-- Start RECORDS SUPPLIED --
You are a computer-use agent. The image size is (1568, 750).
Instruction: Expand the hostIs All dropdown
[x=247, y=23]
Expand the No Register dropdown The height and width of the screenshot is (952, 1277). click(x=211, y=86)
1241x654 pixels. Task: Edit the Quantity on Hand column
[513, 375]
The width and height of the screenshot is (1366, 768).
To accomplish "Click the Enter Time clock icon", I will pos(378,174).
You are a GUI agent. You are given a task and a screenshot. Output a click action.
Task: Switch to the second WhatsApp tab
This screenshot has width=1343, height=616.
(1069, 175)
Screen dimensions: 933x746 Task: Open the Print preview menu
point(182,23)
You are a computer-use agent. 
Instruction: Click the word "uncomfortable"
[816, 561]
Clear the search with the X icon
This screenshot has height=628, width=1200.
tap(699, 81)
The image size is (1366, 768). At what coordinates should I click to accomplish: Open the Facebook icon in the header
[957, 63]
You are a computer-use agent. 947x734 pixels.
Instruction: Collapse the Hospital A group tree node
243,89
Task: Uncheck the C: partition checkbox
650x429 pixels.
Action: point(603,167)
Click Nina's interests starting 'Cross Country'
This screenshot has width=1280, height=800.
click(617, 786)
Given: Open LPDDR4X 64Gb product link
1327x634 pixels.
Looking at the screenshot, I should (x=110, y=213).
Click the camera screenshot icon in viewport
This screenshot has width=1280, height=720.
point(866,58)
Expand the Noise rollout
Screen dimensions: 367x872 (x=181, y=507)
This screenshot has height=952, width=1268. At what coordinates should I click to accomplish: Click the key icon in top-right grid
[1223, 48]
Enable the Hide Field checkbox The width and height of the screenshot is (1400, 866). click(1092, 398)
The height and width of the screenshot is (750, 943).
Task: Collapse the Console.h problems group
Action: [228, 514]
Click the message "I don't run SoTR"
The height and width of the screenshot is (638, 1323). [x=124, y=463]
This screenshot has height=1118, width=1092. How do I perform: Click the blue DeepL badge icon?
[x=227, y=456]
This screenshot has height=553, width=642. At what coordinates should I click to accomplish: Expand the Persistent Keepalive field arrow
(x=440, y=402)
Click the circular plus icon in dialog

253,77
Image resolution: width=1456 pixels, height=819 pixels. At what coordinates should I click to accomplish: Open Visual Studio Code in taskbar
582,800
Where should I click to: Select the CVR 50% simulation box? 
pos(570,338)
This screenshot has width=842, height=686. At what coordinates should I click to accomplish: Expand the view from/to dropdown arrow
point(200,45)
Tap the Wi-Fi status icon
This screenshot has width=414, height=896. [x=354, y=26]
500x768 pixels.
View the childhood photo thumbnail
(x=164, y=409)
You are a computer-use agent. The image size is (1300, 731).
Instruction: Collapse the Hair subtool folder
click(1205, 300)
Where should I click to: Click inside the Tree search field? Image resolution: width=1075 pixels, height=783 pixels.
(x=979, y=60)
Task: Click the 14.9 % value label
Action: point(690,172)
-- End RECORDS SUPPLIED --
SHORT TASK
Reproduce every line of the data above word for word, changing nothing.

FINISHED TASK
You are a computer-use agent. The image size is (1568, 750).
Instruction: Expand the hostIs All dropdown
[x=247, y=23]
Expand the No Register dropdown The height and width of the screenshot is (952, 1277). click(x=211, y=86)
1241x654 pixels. Task: Edit the Quantity on Hand column
[513, 375]
The width and height of the screenshot is (1366, 768).
To accomplish "Click the Enter Time clock icon", I will pos(378,174).
You are a GUI agent. You are given a task and a screenshot. Output a click action.
Task: Switch to the second WhatsApp tab
This screenshot has width=1343, height=616.
(1069, 175)
Screen dimensions: 933x746 Task: Open the Print preview menu
point(182,23)
You are a computer-use agent. 
Instruction: Click the word "uncomfortable"
[816, 561]
Clear the search with the X icon
This screenshot has height=628, width=1200.
tap(699, 81)
The image size is (1366, 768). At what coordinates should I click to accomplish: Open the Facebook icon in the header
[957, 63]
You are a computer-use agent. 947x734 pixels.
Instruction: Collapse the Hospital A group tree node
243,89
Task: Uncheck the C: partition checkbox
650x429 pixels.
Action: point(603,167)
Click Nina's interests starting 'Cross Country'
This screenshot has width=1280, height=800.
click(617, 786)
Given: Open LPDDR4X 64Gb product link
1327x634 pixels.
Looking at the screenshot, I should (x=110, y=213).
Click the camera screenshot icon in viewport
This screenshot has width=1280, height=720.
point(866,58)
Expand the Noise rollout
Screen dimensions: 367x872 (x=181, y=507)
This screenshot has height=952, width=1268. At what coordinates should I click to accomplish: Click the key icon in top-right grid
[1223, 48]
Enable the Hide Field checkbox The width and height of the screenshot is (1400, 866). click(1092, 398)
The height and width of the screenshot is (750, 943).
Task: Collapse the Console.h problems group
Action: [228, 514]
Click the message "I don't run SoTR"
The height and width of the screenshot is (638, 1323). [x=124, y=463]
This screenshot has height=1118, width=1092. How do I perform: Click the blue DeepL badge icon?
[x=227, y=456]
This screenshot has height=553, width=642. At what coordinates should I click to accomplish: Expand the Persistent Keepalive field arrow
(x=440, y=402)
Click the circular plus icon in dialog

253,77
Image resolution: width=1456 pixels, height=819 pixels. At what coordinates should I click to accomplish: Open Visual Studio Code in taskbar
582,800
Where should I click to: Select the CVR 50% simulation box? 
pos(570,338)
This screenshot has width=842, height=686. At what coordinates should I click to accomplish: Expand the view from/to dropdown arrow
point(200,45)
Tap the Wi-Fi status icon
This screenshot has width=414, height=896. [x=354, y=26]
500x768 pixels.
View the childhood photo thumbnail
(x=164, y=409)
You are a computer-use agent. The image size is (1300, 731).
Instruction: Collapse the Hair subtool folder
click(1205, 300)
Where should I click to: Click inside the Tree search field? Image resolution: width=1075 pixels, height=783 pixels.
(x=979, y=60)
Task: Click the 14.9 % value label
Action: point(690,172)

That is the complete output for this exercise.